Acre's Old Saray, forming the west wall of al-Jazzar's mosque's courtyard, is a two-story building surrounding a rectangular courtyard on three sides. A graceful arcade overlooks the courtyard from the upper floor through pointed arches resting on slender columns. The remainder of the complex is enclosed by a high wall from which one enters the courtyard through an elegantly decorated gate. While the inscription on the gate bears the date 1850, the building itself was apparently built a few decades earlier.

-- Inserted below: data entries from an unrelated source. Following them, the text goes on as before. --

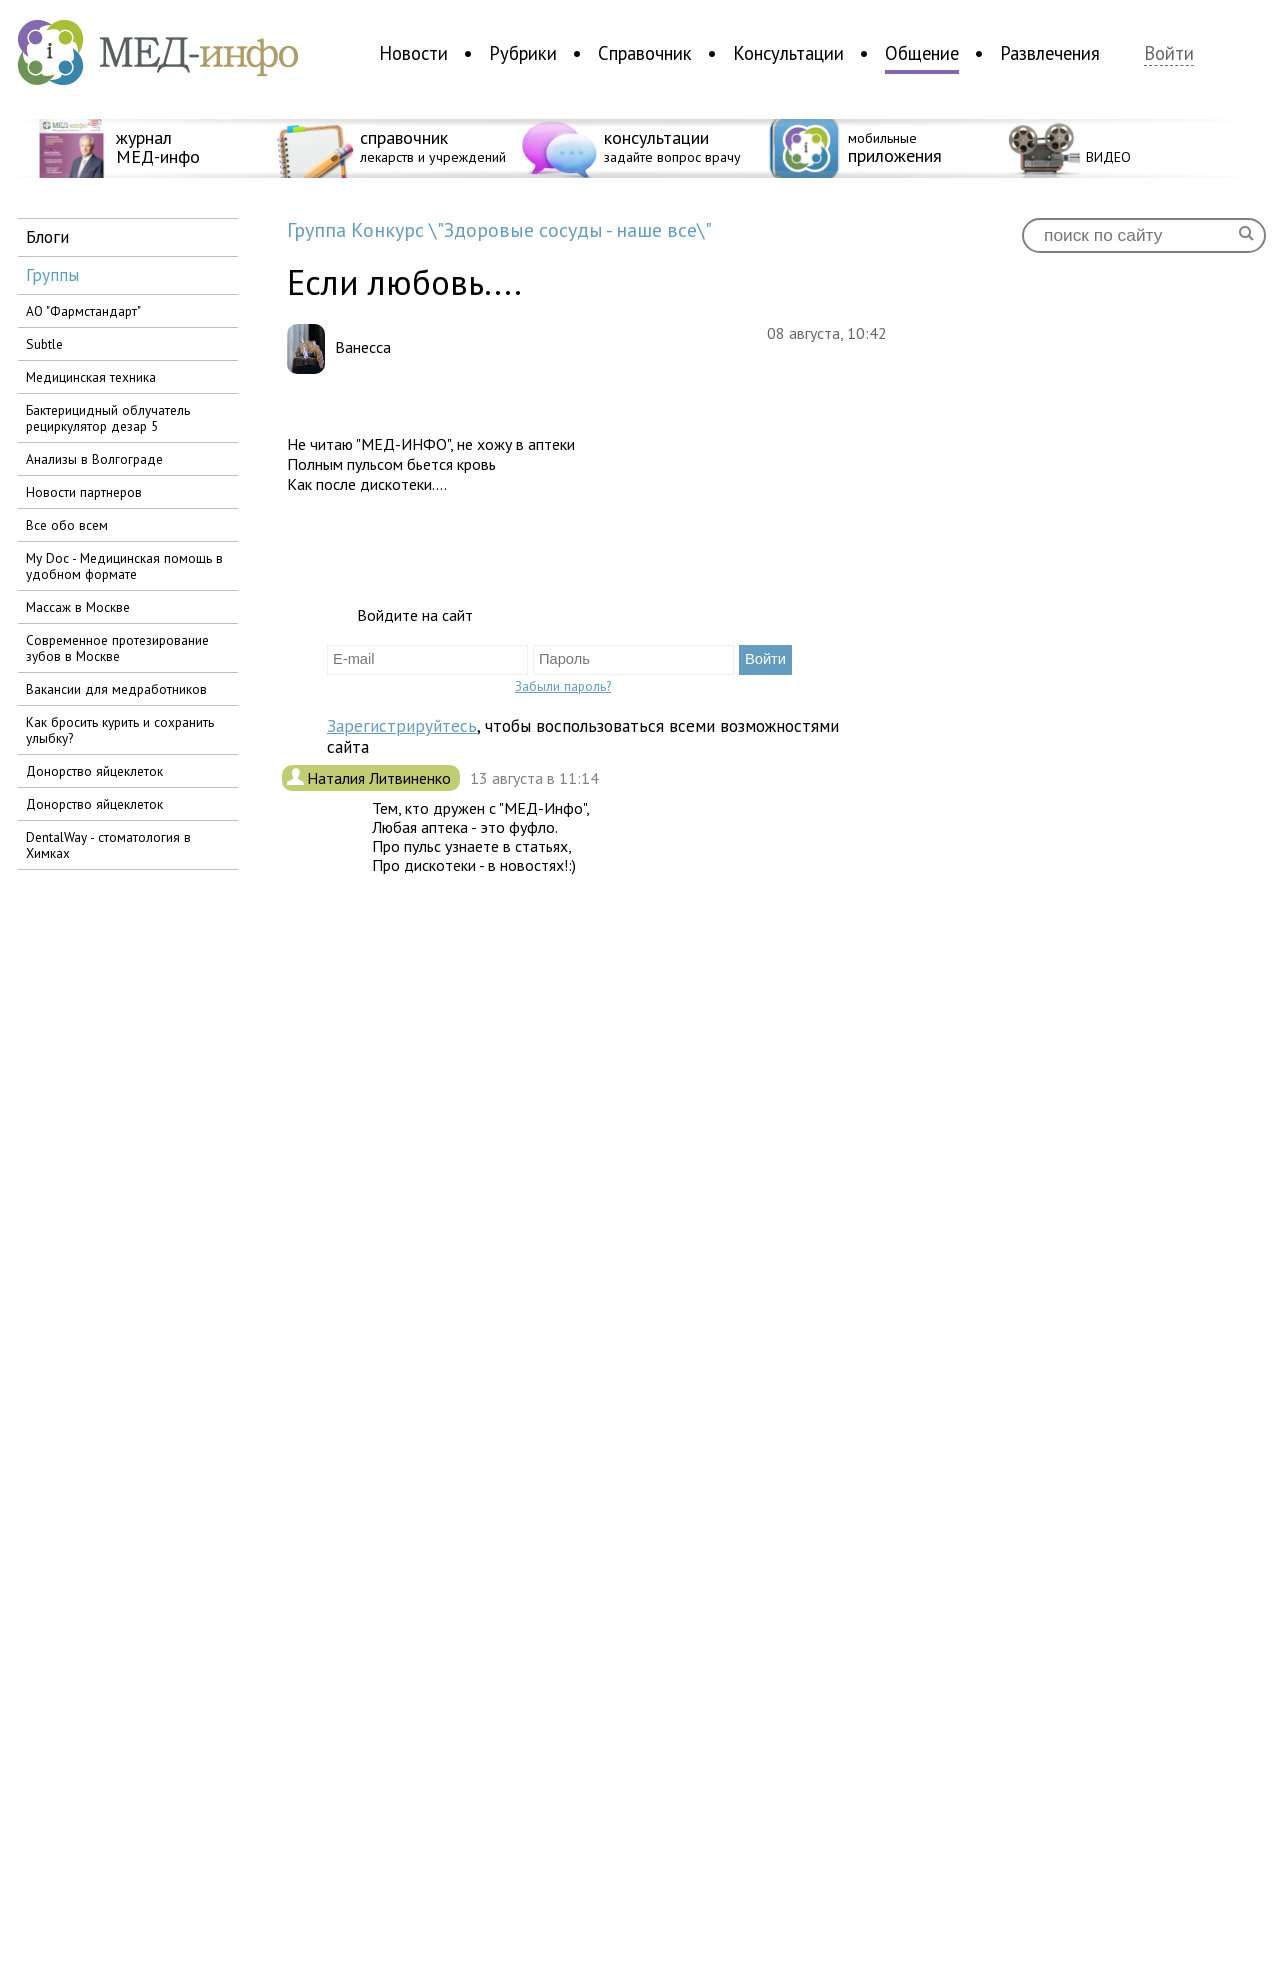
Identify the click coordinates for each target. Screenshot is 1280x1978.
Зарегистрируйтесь (402, 725)
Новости (413, 53)
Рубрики (523, 53)
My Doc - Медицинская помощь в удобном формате (124, 566)
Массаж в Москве (78, 607)
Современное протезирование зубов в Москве (117, 648)
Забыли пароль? (563, 686)
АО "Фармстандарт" (83, 311)
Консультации (788, 53)
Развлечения (1050, 53)
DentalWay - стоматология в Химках (108, 845)
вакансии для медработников (116, 689)
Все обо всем (67, 525)
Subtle (44, 344)
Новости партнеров (84, 492)
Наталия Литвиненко (381, 778)
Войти (1169, 53)
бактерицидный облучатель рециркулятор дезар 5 (108, 418)
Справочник (645, 53)
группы (52, 274)
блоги (47, 236)
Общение (922, 53)
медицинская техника (91, 377)
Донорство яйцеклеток (94, 771)
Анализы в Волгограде (94, 459)
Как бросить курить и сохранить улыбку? (120, 730)
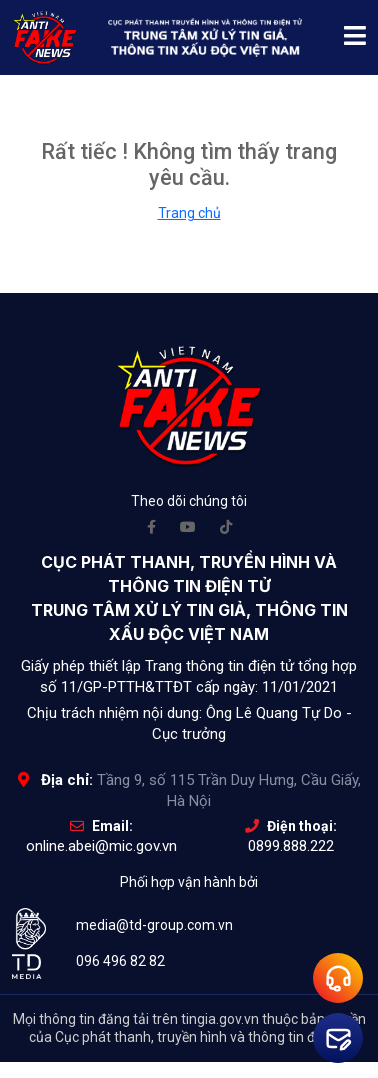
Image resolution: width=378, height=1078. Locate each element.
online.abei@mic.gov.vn (101, 846)
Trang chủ (189, 213)
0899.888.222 (291, 846)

The building was associated in several writings with Dhahir al-Umar (1745-1775), but other textual sources suggest that the building was built as al-Jazzar's residence shortly after his arrival to Acre in 1775 and served lesser-rank government functionaries after al-Jazzar built a new Saray (Governor's palace) in better-protected location. After the Egyptian conquest of Acre in the 1830's the Old Saray served as the house of treasury, however, after Turkish rule was reestablished in Acre, the Old Saray regained its original function as a governor's palace. The building's function was subsequently converted several times from a post-office to a girls' school during the British Mandate and to a Muslim elementary school.
Dichter, Bernhard. 2000. Akko-Sites from the Turkish Period. Haifa: University of Haifa, 216-219.
Petersen, Andrew. 2001. A Gazetteer of Buildings in Muslim Palestine: Part 1.Oxford: Oxford University Press, 84.